When performance matters, it can matter greatly. For example:
- Highly-distributed, high-demand web services need to deliver sub-second responses.
- Artificial intelligence algorithms must correctly analyze complex signals on the fly.
- Media and 3-d games need to deliver high-quality, immersive experiences without pauses or interruptions.
A significant part of Cone's performance story comes from obvious architectural choices. Cone's statically-typed programs are compiled to native executables supporting all popular platforms: Windows, Linux, Macintosh, Android, iOS, and WebAssembly. Cone accomplishes this using LLVM's award-winning backend technology and its powerful suite of code optimizers. This means there is no performance loss that results from interpretation or JIT translation. Further, Cone's static types are aligned with the way CPUs operate on data, eliminating the waste of CPU cycles that arises from doing operations on needlessly complex data structures.
This is not enough, however, as high-performance programs often grow complex more quickly than CPUs get faster. To win at this performance game, we must get smarter about architecting programs for performance. This means taking better advantage of proven performance strategies, such as cache locality, multi-core machines, distributed computing, and more.
This is why a top design goal for Cone is making it easier for knowledgeable programmers to leverage high-performance strategies to improve throughput and reduce latency.
Memory and Throughput
Cache locality: In modern CPUs, memory is glacially slow, as fetch speeds are roughly 100x slower than L1 cache. As a result, cache-friendly approaches to data layout and access can result in significant thoughput gains. Like other systems programming languages, Cone facilitates explicit control over the physical size, layout and representation of objects in memory, so as to maximize cache locality. When data that is processed together can be located together in small packets, operations unfold far more quickly.
Region memory management: Cone's region approach to memory management enables significant reductions in runtime overhead associated with allocating and freeing memory. For example, a program that exclusively uses ref-counting or tracing GC can improve throughput by switching some or all of its memory allocations to use of arenas or pools. (Throughput for arenas/pools can be up to 10-20x faster than general-purpose memory allocation and free.)
Additional performance improvements can be realized by transitioning most region-managed references to borrowed references, thereby eliminating the runtime overhead of the region-managed references. In addition to this direct benefit, the fact that borrowed references can point to data structures inlined in larger data structures facilitates cache-friendly data layout, further improving throughput.
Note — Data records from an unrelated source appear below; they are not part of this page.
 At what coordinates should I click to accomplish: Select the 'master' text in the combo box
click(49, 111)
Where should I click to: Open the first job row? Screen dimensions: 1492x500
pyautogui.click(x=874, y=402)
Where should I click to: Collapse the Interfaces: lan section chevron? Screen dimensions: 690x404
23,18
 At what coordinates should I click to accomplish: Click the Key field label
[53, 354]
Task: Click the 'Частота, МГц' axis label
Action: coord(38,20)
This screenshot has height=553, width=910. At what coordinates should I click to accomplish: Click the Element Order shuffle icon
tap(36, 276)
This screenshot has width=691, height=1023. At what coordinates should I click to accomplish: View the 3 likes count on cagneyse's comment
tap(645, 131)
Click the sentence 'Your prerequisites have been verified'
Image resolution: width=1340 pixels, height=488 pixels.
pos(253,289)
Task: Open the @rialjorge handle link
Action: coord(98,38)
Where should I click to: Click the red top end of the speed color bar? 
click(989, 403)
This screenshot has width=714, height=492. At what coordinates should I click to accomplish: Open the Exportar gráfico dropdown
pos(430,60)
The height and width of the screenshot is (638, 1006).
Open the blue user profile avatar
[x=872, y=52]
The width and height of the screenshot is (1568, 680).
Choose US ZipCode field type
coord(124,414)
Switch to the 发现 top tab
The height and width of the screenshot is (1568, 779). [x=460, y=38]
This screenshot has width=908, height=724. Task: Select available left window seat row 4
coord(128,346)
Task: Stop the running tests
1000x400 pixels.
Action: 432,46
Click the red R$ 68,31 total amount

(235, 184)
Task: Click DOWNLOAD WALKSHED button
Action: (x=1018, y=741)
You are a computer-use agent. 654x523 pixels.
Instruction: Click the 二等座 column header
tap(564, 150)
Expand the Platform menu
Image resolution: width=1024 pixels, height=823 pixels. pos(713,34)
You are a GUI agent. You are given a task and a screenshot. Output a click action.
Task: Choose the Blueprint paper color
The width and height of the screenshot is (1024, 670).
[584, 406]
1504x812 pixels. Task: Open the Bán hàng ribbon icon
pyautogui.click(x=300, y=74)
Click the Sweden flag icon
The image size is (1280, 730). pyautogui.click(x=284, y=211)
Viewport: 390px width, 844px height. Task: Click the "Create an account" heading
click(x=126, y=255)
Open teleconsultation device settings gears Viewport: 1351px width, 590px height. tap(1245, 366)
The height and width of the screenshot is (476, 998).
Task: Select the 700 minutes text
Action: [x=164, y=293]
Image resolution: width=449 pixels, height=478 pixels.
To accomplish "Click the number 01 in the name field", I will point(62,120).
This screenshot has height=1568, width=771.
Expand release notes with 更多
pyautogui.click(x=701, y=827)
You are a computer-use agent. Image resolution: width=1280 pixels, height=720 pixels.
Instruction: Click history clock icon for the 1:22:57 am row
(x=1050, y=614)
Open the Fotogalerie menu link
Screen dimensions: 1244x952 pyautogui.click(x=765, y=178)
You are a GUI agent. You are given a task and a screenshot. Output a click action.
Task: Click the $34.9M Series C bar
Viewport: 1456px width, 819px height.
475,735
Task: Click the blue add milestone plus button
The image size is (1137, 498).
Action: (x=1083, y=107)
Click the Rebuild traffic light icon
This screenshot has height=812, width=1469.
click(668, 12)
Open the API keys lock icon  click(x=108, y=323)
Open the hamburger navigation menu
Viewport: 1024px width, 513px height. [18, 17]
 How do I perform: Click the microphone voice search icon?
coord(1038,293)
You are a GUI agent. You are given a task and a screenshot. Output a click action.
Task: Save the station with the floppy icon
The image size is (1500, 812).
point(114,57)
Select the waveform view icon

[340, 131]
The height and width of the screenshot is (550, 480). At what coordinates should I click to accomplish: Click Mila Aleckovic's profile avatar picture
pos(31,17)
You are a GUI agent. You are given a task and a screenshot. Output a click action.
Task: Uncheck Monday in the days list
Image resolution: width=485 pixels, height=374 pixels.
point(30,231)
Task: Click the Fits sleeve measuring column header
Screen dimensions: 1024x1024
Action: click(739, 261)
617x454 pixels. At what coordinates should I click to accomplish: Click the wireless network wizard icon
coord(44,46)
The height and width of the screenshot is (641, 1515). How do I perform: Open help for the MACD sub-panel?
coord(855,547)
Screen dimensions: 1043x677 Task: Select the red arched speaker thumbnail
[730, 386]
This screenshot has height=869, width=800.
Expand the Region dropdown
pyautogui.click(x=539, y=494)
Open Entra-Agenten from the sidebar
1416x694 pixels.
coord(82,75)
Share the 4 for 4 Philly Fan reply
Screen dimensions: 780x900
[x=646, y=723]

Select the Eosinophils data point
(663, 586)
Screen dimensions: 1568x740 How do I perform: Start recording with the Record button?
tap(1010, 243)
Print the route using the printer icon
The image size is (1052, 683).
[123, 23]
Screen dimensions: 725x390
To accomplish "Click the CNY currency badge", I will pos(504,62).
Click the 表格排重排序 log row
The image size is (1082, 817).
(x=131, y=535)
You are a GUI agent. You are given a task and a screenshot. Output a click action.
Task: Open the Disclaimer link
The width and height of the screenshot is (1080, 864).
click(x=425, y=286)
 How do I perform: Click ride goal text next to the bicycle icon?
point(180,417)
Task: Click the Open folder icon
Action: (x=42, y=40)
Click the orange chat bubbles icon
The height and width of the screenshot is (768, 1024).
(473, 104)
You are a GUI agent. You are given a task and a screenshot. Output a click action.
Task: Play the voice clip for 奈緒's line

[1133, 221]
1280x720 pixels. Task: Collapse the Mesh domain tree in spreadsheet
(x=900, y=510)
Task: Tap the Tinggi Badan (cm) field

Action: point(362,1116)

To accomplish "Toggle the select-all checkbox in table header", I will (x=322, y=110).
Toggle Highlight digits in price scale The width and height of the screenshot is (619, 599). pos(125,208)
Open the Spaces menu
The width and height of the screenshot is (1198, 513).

Region-based memory management doesn't just improve throughput. It can also be used to reduce (or eliminate) stop-the-world lag that can negatively impact systems that need to continuously deliver in real-time.
Thread communications
Another source of unnecessary throughput loss can result from not fully leveraging the parallelism and concurrency capabilities supported by many modern devices. This can happen when programs do not spread work across all available CPUs, block on I/O (rather than scheduling other work while waiting), or when synchronized communications between concurrent work consume too much time. Concurrency can be really hard to get right sometimes.
Cone is designed to make actors, one of the fastest models of concurrency, the easiest to use. What are the performance benefits?
- Actors communicate via messages delivered using a FIFO queue. FIFO queues have very low synchronization costs as compared to other synchronization methods (e.g., lock permissions and concurrent data structures).
- Because actors share memory, messages can be short, comprised largely of references to existing, accessible objects
- Message references typically use static permissions, whose safety guarantees carry no runtime lock cost.
- Actors built on top of green threads minimize context switching costs, as compared to OS processes or threads.